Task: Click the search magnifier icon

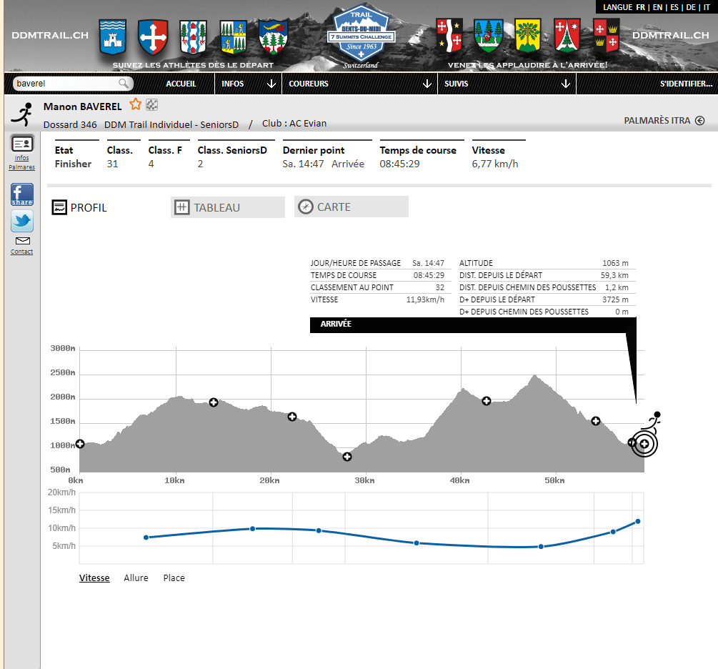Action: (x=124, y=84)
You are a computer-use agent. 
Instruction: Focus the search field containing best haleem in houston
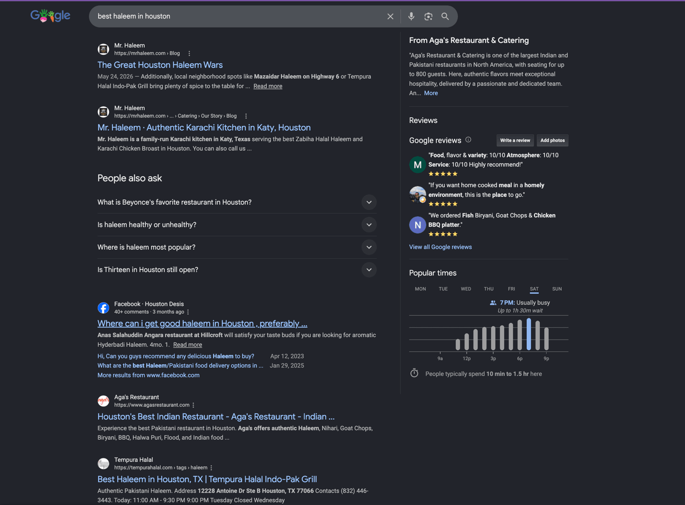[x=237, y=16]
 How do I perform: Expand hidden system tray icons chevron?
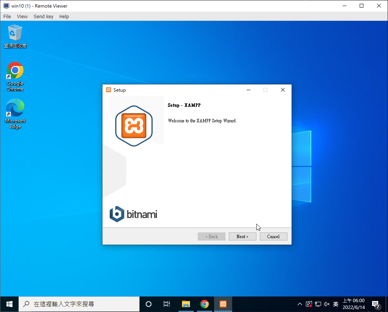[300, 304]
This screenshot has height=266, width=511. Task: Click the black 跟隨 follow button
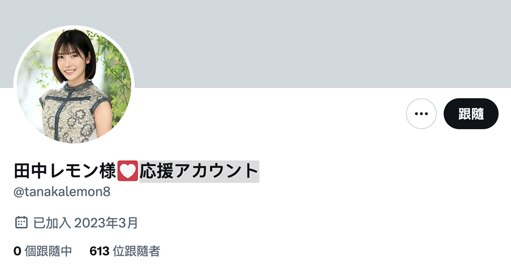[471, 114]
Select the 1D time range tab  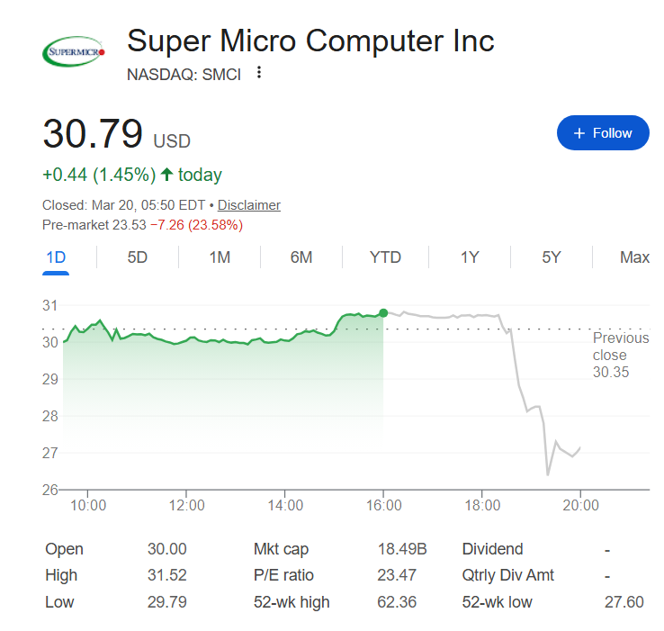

==

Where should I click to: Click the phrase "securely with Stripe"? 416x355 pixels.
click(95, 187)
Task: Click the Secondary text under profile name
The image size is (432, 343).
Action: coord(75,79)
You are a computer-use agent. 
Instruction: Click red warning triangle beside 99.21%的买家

--

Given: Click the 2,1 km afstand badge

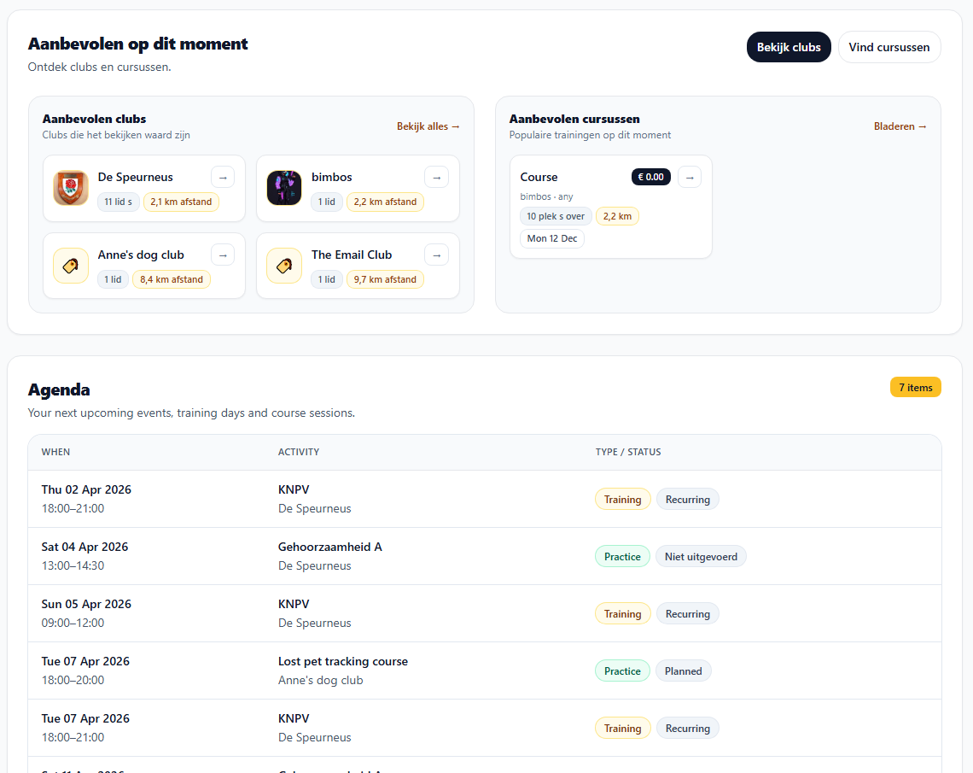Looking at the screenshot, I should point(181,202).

:: The task ::
Range to print from the listing above: from the line with "This screenshot has" up to and including the line with "Select the 1D time range tab". Please print those lines exactly, with no pictures and nothing more.

:: Written solution ::
This screenshot has height=266, width=511. Task: Click the black 跟隨 follow button
[471, 114]
Select the 1D time range tab  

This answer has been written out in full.